As I tossed and turned last night, sleepless and hot, I wondered whether I should get up and go downstairs or turn on the light and read for another hour or two. All the animals were asleep, including Barry, and I could identify each one by the sounds they made.
Winston Ocicat, curled up next to me was wheeze-grunting, on my other side Barry was snoring and next to him Gus was breathing deeply and evenly in his bed on the floor. In her bed Jenna was whimpering as she followed dream deer and Bertie was rattling his claws on the chest of drawers as he stretched. Frodo was puffing out his cheeks as he slept, pfffffrrrrh, pfffffrrrrh. Somebody’s stomach was gurgling quite musically. How could I encourage sleep to come to me?
Suddenly I recalled the video clip of KT Tunstall that I had watched earlier in the day. I love her voice and the way she builds up sounds into a backing chorus for her singing. Why could I not do the same using the noises in my bedroom? Granted, it would not have the mesmeric power of KT’s music but the more I thought about it and tried to fit the different ‘notes’ in my bedroom into a harmony the greater became my enthusiasm. I could do this!
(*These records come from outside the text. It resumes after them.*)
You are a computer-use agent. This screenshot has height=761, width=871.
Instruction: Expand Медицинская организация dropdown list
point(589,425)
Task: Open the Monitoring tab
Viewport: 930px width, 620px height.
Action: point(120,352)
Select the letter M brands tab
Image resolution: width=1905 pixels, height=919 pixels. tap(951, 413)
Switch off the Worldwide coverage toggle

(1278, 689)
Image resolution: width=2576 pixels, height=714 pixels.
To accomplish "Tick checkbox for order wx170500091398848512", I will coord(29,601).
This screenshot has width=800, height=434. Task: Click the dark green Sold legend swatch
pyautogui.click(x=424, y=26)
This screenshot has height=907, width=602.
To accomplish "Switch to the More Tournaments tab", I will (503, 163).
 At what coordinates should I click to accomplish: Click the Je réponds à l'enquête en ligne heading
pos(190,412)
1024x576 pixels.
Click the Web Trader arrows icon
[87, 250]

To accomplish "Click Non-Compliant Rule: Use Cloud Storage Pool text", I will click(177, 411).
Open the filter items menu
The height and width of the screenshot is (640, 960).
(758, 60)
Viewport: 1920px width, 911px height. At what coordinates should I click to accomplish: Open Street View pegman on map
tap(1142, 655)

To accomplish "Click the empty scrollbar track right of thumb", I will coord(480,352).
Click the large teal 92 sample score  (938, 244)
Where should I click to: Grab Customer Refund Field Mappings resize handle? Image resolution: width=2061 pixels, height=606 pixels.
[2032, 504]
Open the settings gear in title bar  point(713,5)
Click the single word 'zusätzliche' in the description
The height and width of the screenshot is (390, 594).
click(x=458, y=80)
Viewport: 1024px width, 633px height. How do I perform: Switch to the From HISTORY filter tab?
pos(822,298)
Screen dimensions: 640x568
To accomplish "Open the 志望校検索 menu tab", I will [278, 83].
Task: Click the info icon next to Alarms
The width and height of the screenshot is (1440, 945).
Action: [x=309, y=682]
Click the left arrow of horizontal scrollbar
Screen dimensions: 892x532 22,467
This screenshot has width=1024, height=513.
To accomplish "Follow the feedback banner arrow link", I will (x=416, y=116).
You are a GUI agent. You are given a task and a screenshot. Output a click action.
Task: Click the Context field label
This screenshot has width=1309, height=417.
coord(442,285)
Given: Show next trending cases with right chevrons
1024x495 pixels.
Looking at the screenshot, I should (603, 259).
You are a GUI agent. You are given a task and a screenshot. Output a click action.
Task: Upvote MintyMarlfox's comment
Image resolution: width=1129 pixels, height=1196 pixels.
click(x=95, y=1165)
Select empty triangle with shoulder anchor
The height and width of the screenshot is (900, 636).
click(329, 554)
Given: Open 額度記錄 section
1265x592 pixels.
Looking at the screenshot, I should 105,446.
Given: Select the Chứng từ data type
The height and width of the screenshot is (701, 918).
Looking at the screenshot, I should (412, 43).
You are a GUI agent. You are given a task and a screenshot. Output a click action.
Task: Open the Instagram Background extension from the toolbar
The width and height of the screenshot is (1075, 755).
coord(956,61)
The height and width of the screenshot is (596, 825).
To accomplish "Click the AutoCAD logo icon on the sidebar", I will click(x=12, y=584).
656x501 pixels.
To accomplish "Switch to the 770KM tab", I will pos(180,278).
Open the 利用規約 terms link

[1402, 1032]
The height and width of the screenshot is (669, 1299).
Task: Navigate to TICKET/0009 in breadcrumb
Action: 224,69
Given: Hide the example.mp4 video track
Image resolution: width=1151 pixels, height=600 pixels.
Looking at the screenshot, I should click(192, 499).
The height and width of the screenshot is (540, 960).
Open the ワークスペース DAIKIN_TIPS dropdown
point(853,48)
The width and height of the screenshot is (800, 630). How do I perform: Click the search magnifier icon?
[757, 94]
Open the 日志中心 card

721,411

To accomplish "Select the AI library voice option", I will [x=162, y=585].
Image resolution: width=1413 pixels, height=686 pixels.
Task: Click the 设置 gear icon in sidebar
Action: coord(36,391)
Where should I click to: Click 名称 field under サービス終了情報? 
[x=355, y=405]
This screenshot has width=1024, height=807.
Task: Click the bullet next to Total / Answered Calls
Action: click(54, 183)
I even started to incorporate other sounds from the night-time house, the noises that are always there but only heard in the wee, small hours – the hum of the freezer, the creaking of the stairs, the settling of the floors.
It was as I was listening for the wild scream of a lovelorn fox and a tawny owl’s soft, haunting call, and finally hoping for the guttural ‘kaark’ of a visiting grey heron in the early light of dawn that I fell asleep. It wouldn’t have been as good KT, though.